BARFUSS DURCH DIE ERINNERUNG – GEORGISCHE DICHTUNG VON BELA CHEKURISHVILI
Jonas Benedikt, 7. September 2018
Bela Chekurshvili hat keine Scheu vor der Erinnerung – in ihrem Gedichtband „Barfuß“ gräbt sie sich durch die Erinnerungen an Liebe, Familie und Migration. Unverfroren stellt sie dem Erinnerten das Vergessene zur Seite – oder das von der Erinnerung Manipulierte. Der Gedichtband ist, passend zum Jahr 2018, in dem Georgien als Gastland auf der Frankfurter Buchmesse vertreten ist, im Wunderhorn Verlag erschienen. Die rhythmische Übersetzung hat der Berliner Dichter Norbert Hummelt mit Hilfe von Lika Kevlishvili besorgt.
„Reg dich nicht auf, denn so passiert es halt,
wenn du dich rumtreibst: deine abgelebten
Gefühle und Gedanken werden in dir kalt“
Der alte Garten
Zwei Linien ziehen sich wie mächtige Ströme durch das Buch: Erinnerung und Liebe. Erinnerung an Liebe, Liebe durch Erinnerung, vergessene Liebe, geliebte Erinnerung – gründlich durchleuchtet Chekurshvili die gegenseitigen Bedingtheiten und Abhängigkeiten. Der Erinnerung ist dabei das Vergessen gegenübergestellt. Gleich viermal setzt die Erinnerung im Gedicht „Fotoalbum“ an, um zuletzt vor dem Vergessen zu kapitulieren:
Ich erinnere mich nicht,
weshalb in dieser Nacht der Asphalt so nass war in der Stadt.
…
Ich habe vergessen,
warum wir von zu Hause wegliefen…
…
Ich weiß nicht,
warum wir diese kurzen T-Shirts trugen...
…
Ich weiß nicht,
warum sie uns Flüchtlinge nannten im eigenen Land…
…
Ich kann mich an gar nichts mehr erinnern
und es könnten wohl besser sein,
das Fotoalbum für immer zu schließen und es zum Trödelmarkt zu bringen,
jemand steckt es dort womöglich gnädig ein.
Fotoalbum
Neben dem individuellen Erinnern treten Formen des gemeinsamen Erinnerns. Den Platz des alt und dement gewordenen Vaters nehmen die Kinder ein, die sich gemeinsam fragen, was sie über ihren Vatern wissen.

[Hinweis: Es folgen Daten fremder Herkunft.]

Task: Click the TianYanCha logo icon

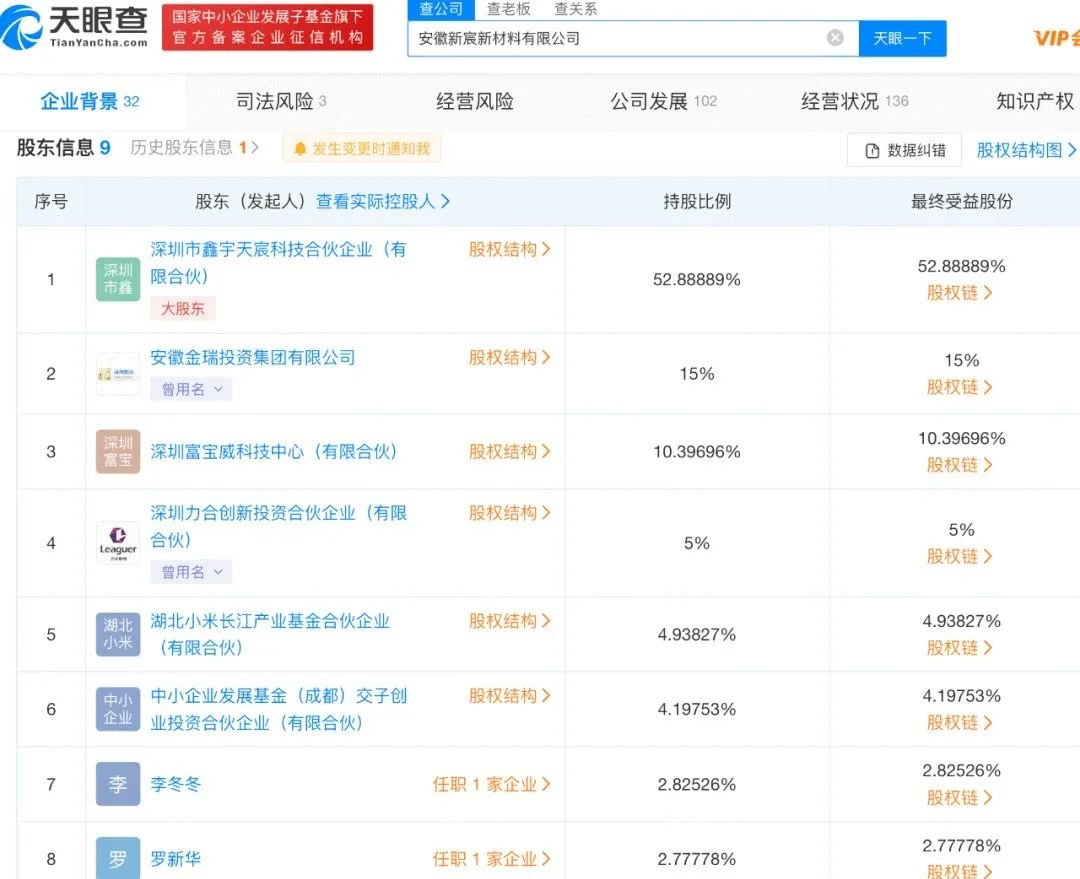Action: coord(22,27)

Von OsTraum auf Herz und Nieren getestet: Der Gedichtband war von Deutschland über Russland bis Tadschikistan ein robuster Begleiter.

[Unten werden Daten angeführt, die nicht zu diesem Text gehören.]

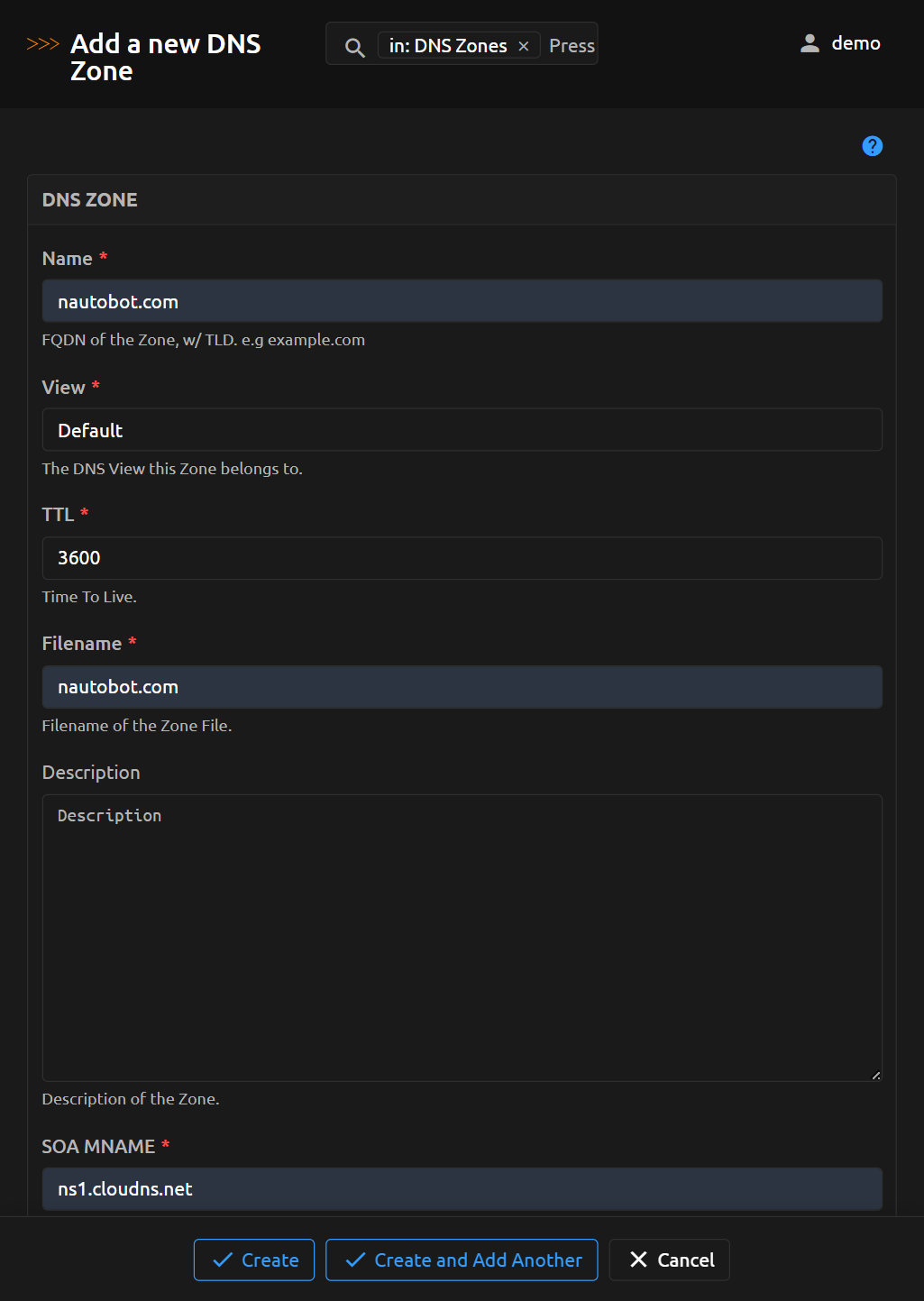
Task: Click the checkmark icon inside the Create button
Action: 222,1260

Das räumlich getrennte Liebespaar lebt von den Erinnerungen an Zeiten des Zusammenseins. Ohne Berührungsängste schöpft Chekurshvili unverbrauchte poetische Bilder aus der Gegenständlichkeit des 21. Jahrhunderts: Messenger-Dienste und Cola-Deckel fungieren als Anknüpfungspunkte für die Auseinandersetzung mit Fernbeziehungen und Jugendträumen.
„In Social Media sind wir einander nah.
Ausgestreut in virtuelle Welten
sind wir online, permanent.
Selbst wenn wir uns kein Wort mehr sagen, Hauptsache, die Leuchte brennt“.
Verstreut
Aus dem Kontakt mit der Gegenwart ziehen die Gedichte Chekurshvilis ihre Aktualität und Kraft. In „Reportage von der Grenzkontrolle“ thematisiert sie die Öffnung des Schengen-Raumes für georgische Staatsangehörige, im „Skype-Dialog“ zeigt sie, wie Sehnsucht trotz Nähe im virtuellen Raum bestehen bleibt. Mit dem Band „Barfuß“ hat Chekurshvili das alte Ritual des Dichtens gelungen aktualisiert:
„das ist ja schließlich auch ein altes Ritual,
Silbe mit Silbe zu verschwistern,
mit Wörtern zu spielen, bis sie knistern“.